TEXT PROVIDED:
○ ○ ○ ○
PolarDB:TPC-H test

TPC-H overview

TPC-H is a widely used decision support benchmark. It is developed and released by the Transaction Processing Performance Council (TPC) to evaluate the query capabilities of databases. In the TPC-H benchmark, 22 complex SQL queries are performed on 8 tables. Most queries contain joins on several tables, subqueries, and GROUP BY clauses.

Test design

• Test environment for Enterprise Edition instances: one PolarDB-X 1.0 Enterprise Edition instance that contains two nodes each with 16 CPU cores and 64 GB of memory, and four dedicated ApsaraDB RDS for MySQL 5.7 instances with 8 CPU cores and 32 GB of memory.
• Test environment for Standard Edition instances: one PolarDB-X 1.0 Standard Edition instance that contains two nodes each with 8 CPU cores and 32 GB of memory, and four dedicated ApsaraDB RDS for MySQL 5.7 instances with 4 CPU cores and 32 GB of memory.

The following test results are provided based on the queries performed on 50 GB data. The scalar factor of the 50 GB data is 50. The main tables are the LINEITEM table, ORDERS table, and PARSUPP table. The LINEITEM table has approximately 300 million rows. The ORDERS table has 75 million rows. The PARSUPP table has 40 million rows.

In the following example, Q18 contains joins on four tables that have tens of millions of rows to hundreds of millions of rows, including a subquery with semi-joins. In addition, Q18 contains aggregation operations based on the columns specified in the GROUP BY clause. It takes approximately 11 seconds for a PolarDB-X 1.0 instance to perform this query.

select c_name, c_custkey, o_orderkey, o_orderdate, o_totalprice, sum(l_quantity)
from CUSTOMER, ORDERS, LINEITEM
where o_orderkey in (
        select l_orderkey
        from LINEITEM
        group by l_orderkey
        having sum(l_quantity) > 314
    )
    and c_custkey = o_custkey
    and o_orderkey = l_orderkey
group by c_name, c_custkey, o_orderkey, o_orderdate, o_totalprice
order by o_totalprice desc, o_orderdate
limit 100;

Test procedure

1. Create an Electric Compute Service (ECS) instance and use it as the stress test machine. The following operations such as preparing test data and running the stress test are performed on this ECS instance.
○ ○ ○ ○
SUPPLIED MATERIAL:
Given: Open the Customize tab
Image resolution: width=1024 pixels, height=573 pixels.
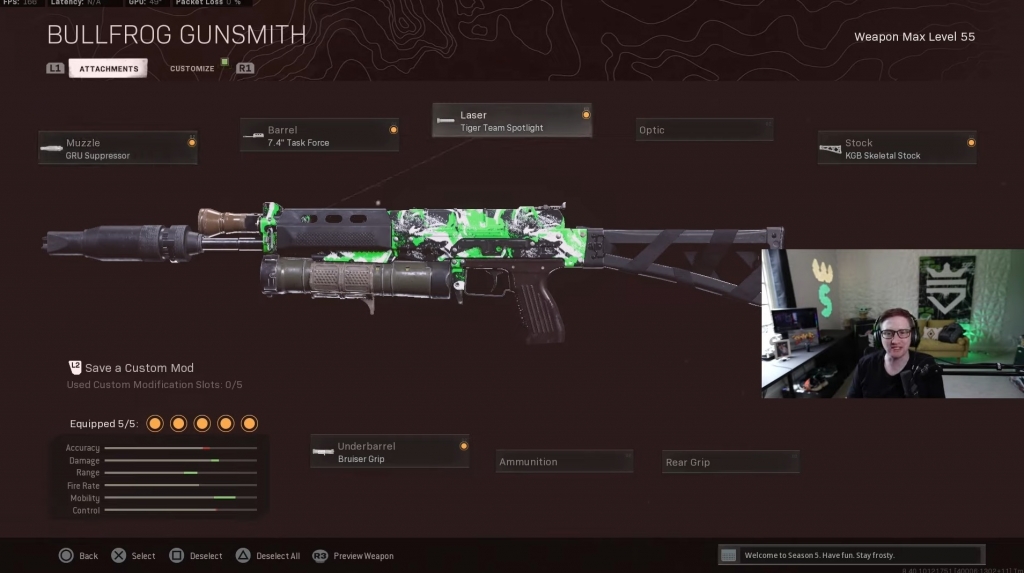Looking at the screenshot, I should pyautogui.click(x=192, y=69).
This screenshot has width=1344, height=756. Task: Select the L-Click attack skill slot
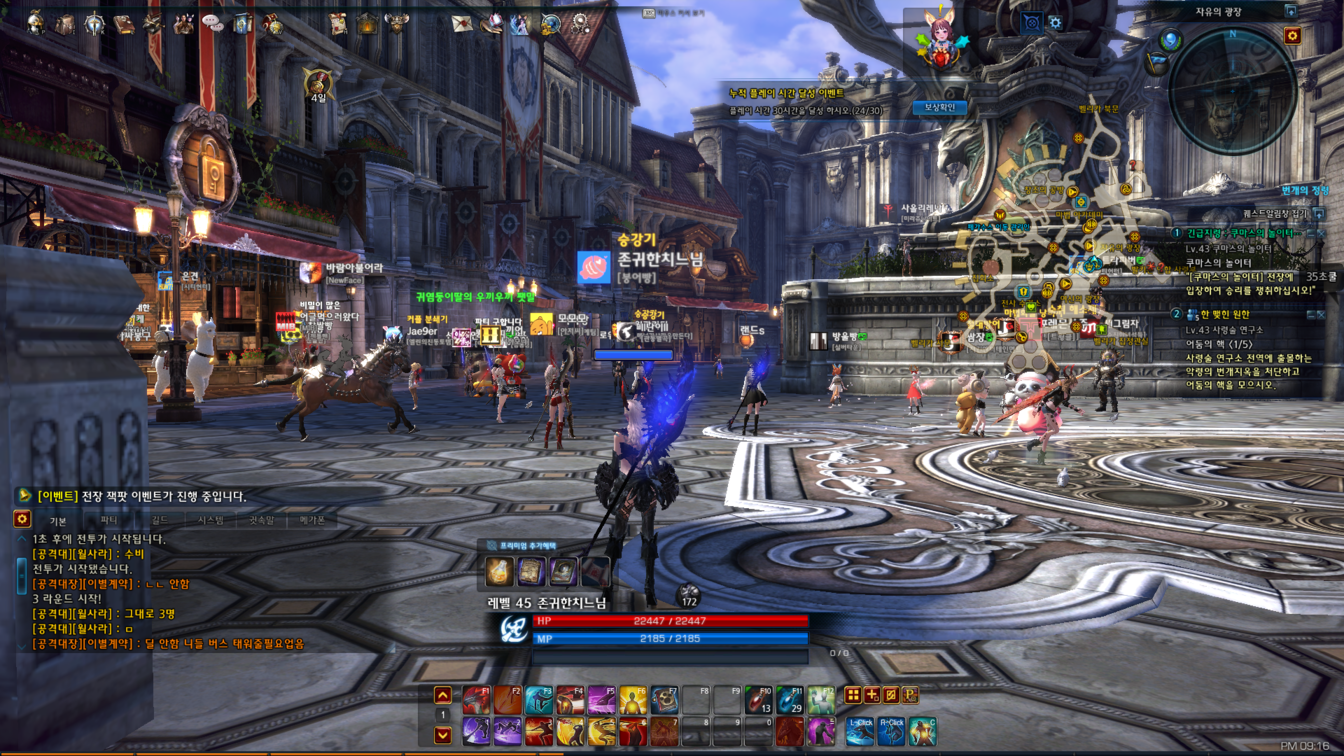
○ ○ ○ ○
WRITTEN EXERCISE:
Could you write what comes next in the PolarDB TPC-H test page, picking up after its first test-procedure step? This data is not used for anything here.

EXPECTED ANSWER:
   Note

   • We recommend that you select a virtual private cloud (VPC) when you create an ECS instance. If you use the classic network type, some specifications of ApsaraDB RDS for MySQL instances may be unavailable. Record the ID and the name of the VPC. All the instances that are described in subsequent steps must be deployed and all the corresponding data must be stored in this VPC.
   • We recommend that you use the latest Debian or CentOS image. This ensures that all the required dependency libraries are available during compilation.
2. Create a PolarDB-X 1.0 instance and an ApsaraDB RDS for MySQL instance. Make sure that these instances are deployed in the same VPC as the ECS instance created in the preceding step.
3. Create databases and tables on the PolarDB-X 1.0 instance. In this step, you must specify a sharding method. We recommend that you use the table schemas shown in the following code:

   CREATE TABLE `customer` (
     `c_custkey` int(11) NOT NULL,
     `c_name` varchar(25) NOT NULL,
     `c_address` varchar(40) NOT NULL,
     `c_nationkey` int(11) NOT NULL,
     `c_phone` varchar(15) NOT NULL,
     `c_acctbal` decimal(15,2) NOT NULL,
     `c_mktsegment` varchar(10) NOT NULL,
     `c_comment` varchar(117) NOT NULL,
     PRIMARY KEY (`c_custkey`)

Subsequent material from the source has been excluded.